Today we dive into the book of Exodus which is perhaps the most influential book in the Old Testament, with Moses at the center of it all. To call Moses an important person in the story of the bible would be a colossal understatement. Moses is a person who is pointed back to and looked up to throughout both the old and new testament. More important than that, God’s actions through moses, the rescuing of the people from slavery in Egypt, becomes the story through which the people of Israel understand the work of God. Moses name appears 761 times in the old testament. The person of Moses and the rescue of the people from slavery during exodus shapes everything in Jewish thought. This also means that it is the story that Jewish believers in the time of Jesus understand the work of God. Moses is named 81 times in the new testament. In spite of the fact that Moses life had ended centuries upon centuries upon centuries before Jesus birth, the influence of this story has carried forward in a powerful way. In fact, there is a very convincing argument to be made that the Exodus story is the first gospel- the story of God working to bring about freedom and salvation to a group of people who cannot save themselves, and to establish a faithful community from them that is called to live faithfully to God so that the world will notice and be changed- that sounds a whole lot like the life and message of Jesus, doesn’t it? I”ve said several times before that the study of the old testament is extremely important for understanding the new testament. In this case I’ll be more specific- If we want to fully understand the work of God as made clear in the bible, we must understand exodus.

8 Now a new king came to power in Egypt who didn’t know Joseph. 9 He said to his people, “The Israelite people are now larger in number and stronger than we are. 10 Come on, let’s be smart and deal with them. Otherwise, they will only grow in number. And if war breaks out, they will join our enemies, fight against us, and then escape from the land.”

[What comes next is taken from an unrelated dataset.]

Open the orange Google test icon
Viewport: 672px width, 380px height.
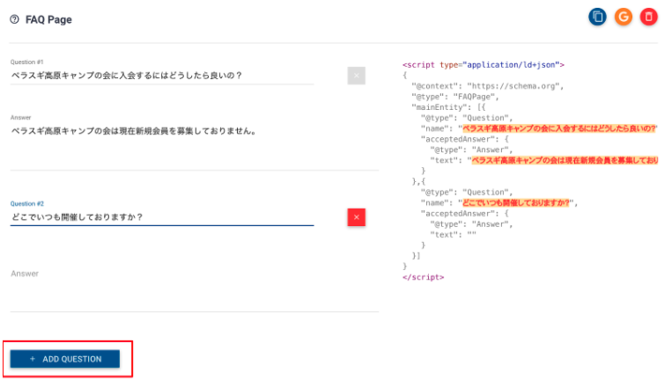click(x=623, y=17)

The book of Exodus opens with an act of forgetting. A new Pharaoh rose to power who did not know Joseph. The word here for know is a word that means way more than simple knowledge or awareness. The fact of the matter here is that this Pharaoh could have well known Joseph’s name and this passage would still be accurate because “know” here means to understand, to be intimately connected to, to remember the value of- When he see’s the family of Joseph, the Hebrew people, he doesn’t remember the God-given wisdom that allowed a nation to survive a drought. He doesn’t realize that it is quite possible that the only reason he is alive and has a country still intact is because of Joseph. Instead he sees a group of outsiders to fear, dangerous people who need to be controlled. Because he views the Hebrew people, these others, these people not like him, through this lens of fear, he cannot see any value in them. The only worth they have to him is as a controllable labor force.

11 As a result, the Egyptians put foremen of forced work gangs over the Israelites to harass them with hard work. They had to build storage cities named Pithom and Rameses for Pharaoh. 12 But the more they were oppressed, the more they grew and spread, so much so that the Egyptians started to look at the Israelites with disgust and dread. 13 So the Egyptians enslaved the Israelites. 14 They made their lives miserable with hard labor, making mortar and bricks, doing field work, and by forcing them to do all kinds of other cruel work.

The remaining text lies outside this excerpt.